Пакеты с мукой выстроились в углу стеллажа. Он взглянул на Лору за прилавком, которая заставит его снимать по пакету при каждой покупке. В целом, для Лоры принципиально, чтобы он не сидел ни минуты без дела.
– Томатную пасту куда? – спросил Витя, осматривая пустые дыры на полках.
Он с трудом представлял критерии, по которым Лора выбирала места для товара. И сейчас тоже прогадал, разместив ящик с банками у прилавка.
– Неси за синий холодильник. Там макароны?
Он кивнул, смотря в другой конец магазина.

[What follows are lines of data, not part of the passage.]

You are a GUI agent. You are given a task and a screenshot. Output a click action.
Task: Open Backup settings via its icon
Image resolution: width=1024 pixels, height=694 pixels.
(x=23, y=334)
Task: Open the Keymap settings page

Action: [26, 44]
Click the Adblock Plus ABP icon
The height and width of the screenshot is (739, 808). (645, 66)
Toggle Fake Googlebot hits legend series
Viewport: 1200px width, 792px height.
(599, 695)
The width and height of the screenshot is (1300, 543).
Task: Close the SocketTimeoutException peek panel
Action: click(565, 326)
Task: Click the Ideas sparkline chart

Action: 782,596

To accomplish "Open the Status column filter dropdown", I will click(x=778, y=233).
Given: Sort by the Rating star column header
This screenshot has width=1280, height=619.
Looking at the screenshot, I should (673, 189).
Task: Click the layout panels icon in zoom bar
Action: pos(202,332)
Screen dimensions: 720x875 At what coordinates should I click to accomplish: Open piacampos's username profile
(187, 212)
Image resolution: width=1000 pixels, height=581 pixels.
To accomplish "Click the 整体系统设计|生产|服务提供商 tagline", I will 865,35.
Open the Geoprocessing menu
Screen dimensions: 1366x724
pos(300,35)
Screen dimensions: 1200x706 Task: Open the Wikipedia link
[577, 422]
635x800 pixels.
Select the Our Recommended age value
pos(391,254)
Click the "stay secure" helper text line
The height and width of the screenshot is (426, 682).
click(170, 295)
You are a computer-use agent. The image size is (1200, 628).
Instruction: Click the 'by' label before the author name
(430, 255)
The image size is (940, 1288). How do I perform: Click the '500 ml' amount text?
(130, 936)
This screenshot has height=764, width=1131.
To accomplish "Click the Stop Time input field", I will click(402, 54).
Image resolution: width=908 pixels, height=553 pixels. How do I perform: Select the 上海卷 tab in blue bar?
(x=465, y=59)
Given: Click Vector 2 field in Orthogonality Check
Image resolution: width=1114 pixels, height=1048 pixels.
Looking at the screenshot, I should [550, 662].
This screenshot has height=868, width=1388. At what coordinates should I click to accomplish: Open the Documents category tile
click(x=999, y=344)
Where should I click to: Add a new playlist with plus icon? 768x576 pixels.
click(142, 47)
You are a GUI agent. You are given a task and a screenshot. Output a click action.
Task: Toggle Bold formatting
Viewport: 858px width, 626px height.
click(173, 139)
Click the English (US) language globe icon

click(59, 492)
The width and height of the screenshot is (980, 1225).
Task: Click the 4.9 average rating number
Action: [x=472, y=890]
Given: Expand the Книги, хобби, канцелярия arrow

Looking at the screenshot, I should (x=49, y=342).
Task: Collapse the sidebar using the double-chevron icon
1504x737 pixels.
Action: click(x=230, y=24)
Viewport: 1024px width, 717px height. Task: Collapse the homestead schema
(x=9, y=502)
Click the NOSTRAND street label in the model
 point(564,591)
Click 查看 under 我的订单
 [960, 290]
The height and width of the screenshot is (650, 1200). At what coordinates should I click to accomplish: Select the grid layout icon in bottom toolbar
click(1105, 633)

– Да, а еще пачки с чипсами.
– И горошек туда же.
Товар привезли из Ямска в восемь, но она разбудила его звонком в полседьмого, требуя незамедлительно явиться, мня себя непосредственным начальником. Тетя Маша взяла больничный, и Лора как с цепи сорвалась. Ее бесила унизительная роль продавщицы, но злобу она вымещала на ком угодно, кроме дражайшего Костика. Неделю назад Витя напомнил ей, что формально работает в автосервисе, а не в ее услужении. Разнос длился часа два: она верещала на весь магазин, что уволит его к чертовой матери. Но пришел Сыч – страсти враз стихли. Лора оскорбленно затаилась, Витя остался прислуживать. Сыч почти всегда поручал ему работу в магазине или в кафе: грузчик, уборщик, официант. Уговор есть уговор. Обещание Сыч сдержал: Гришу пощадили, Аню оставили в покое, а бабушке никто не напоминал о нападении.
Витя выставил банки с горошком, упер руки в боки: спину ломило после вчерашней работы лопатой. Он прикрыл глаза, отгораживаясь от видений свежевырытых могил.
– Ты полуфабрикаты сортировал? – выбила из хмурых мыслей Лора. – Руднев?